DALLAS Jan. 23, 2008 A new computer-based text-searching tool developed by UT Southwestern Medical Center researchers automatically and quickly compares multiple documents in a database for similarities, providing a more efficient method to carry out literature searches, as well as offering scientific journal editors a new tool to thwart questionable publication practices.
The eTBLAST computer program is efficient at flagging publications that are highly similar, said Dr. Harold Skip Garner, a professor of biochemistry and internal medicine at UT Southwestern who developed the computer code along with his colleagues. Not only does the code identify duplication of key words, but it also compares word proximity and order, among other variables.
The tool is especially useful for investigators who wish to analyze an unpublished abstract or project idea in order to find previous publications on the topic or identify possible collaborators working in the same field.
Another application of eTBLAST is to aid journal editors in detecting potentially plagiarized or duplicate articles submitted for publication. Dr. Garner and his colleagues explored that application in two recent articles: in a scientific paper in the Jan. 15 issue of Bioinformatics and in a commentary in the Jan. 24 issue of Nature.
In the first phase of the study, published in Bioinformatics, researchers used eTBLAST to analyze more than 62,000 abstracts from the past 12 years, randomly selected from Medline, one of the largest databases of biomedical research articles. They found that 0.04 percent of papers with no shared authors were highly similar and cases representing potential plagiarism. The small percentage found in the sample may appear insignificant, but when extrapolated to the 17 million scientific papers currently cited in the database, the number of potential plagiarism cases grows to nearly 7,000.
The researchers also found that 1.35 percent of papers with shared authors were sufficiently similar to be considered duplicate publications of the same data, another questionable practice.
In the second phase of the study, outlined in the Nature commentary, Dr. Garner and Dr. Mounir Errami, an instructor in internal medicine, refined their electronic search process so that is was thousands of times faster. An analysis of more than seven million Medline abstracts turned up nearly 70,000 highly similar papers.
Plagiarism may be the most extreme and nefarious form of unethical publication, Dr. Garner said, but simultaneously submitting the same research results to multiple journals or repeated publication of the same data may also be considered unacceptable in many circumstances.
When it comes to duplicate or repeated publications, however, there are some forms that are not only completely ethical, but also valuable to the scientific community. For example, long-term studies such as clinical trial updates and longitudinal surveys require annual or bi-annual publication of progress, and these updates often contain verbatim reproductions of much of the original text.
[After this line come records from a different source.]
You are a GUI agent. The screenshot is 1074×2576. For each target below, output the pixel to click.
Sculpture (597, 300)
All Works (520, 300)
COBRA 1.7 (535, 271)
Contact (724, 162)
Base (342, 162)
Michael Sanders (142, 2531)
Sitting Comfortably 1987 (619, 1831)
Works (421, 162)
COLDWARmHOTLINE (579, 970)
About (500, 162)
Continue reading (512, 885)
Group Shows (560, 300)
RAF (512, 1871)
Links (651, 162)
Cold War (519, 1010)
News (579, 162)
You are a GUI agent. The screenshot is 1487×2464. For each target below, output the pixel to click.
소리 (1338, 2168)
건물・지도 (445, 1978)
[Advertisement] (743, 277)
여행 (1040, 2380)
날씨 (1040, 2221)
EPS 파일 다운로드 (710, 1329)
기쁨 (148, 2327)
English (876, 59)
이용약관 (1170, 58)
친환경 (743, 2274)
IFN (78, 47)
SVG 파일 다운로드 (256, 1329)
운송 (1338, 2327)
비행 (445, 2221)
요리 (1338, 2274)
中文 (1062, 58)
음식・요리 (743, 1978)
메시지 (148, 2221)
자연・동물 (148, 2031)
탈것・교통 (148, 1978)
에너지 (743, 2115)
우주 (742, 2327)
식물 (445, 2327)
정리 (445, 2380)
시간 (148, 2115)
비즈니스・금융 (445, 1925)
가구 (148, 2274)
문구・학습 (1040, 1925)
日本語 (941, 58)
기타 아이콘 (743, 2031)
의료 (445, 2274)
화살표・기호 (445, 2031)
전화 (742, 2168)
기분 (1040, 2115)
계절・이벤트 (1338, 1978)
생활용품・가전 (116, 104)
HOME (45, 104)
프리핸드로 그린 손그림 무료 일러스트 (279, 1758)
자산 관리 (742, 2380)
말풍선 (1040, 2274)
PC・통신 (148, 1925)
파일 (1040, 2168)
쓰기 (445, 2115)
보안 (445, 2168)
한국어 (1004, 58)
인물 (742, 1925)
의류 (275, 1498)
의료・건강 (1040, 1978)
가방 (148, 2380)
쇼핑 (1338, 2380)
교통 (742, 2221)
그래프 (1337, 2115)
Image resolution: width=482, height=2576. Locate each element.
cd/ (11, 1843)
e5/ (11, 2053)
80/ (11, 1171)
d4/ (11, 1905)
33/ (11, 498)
We can identify near-duplicate publications using our search engine, said Dr. Garner, who is a faculty member in the Eugene McDermott Center for Human Growth and Development at UT Southwestern. But neither the computer nor we can make judgment calls as to whether an article is plagiarized or otherwise unethical. That task must be left to human reviewers, such as university ethics committees and journal editors, the groups ultimately responsible for determining legitimacy.
Dr. Garner said eTBLAST not only detects the prevalence of duplicate publications, but also offers a possible solution to help prevent future unethical behavior.
Our objective in this research is to make a significant impact on how scientific publications may be handled in the future, Dr. Garner said. As it becomes more widely known that there are tools such as eTBLAST available, and that journal editors and others can use it to look at papers during the submission process, we hope to see the numbers of potentially unethical duplications diminish considerably.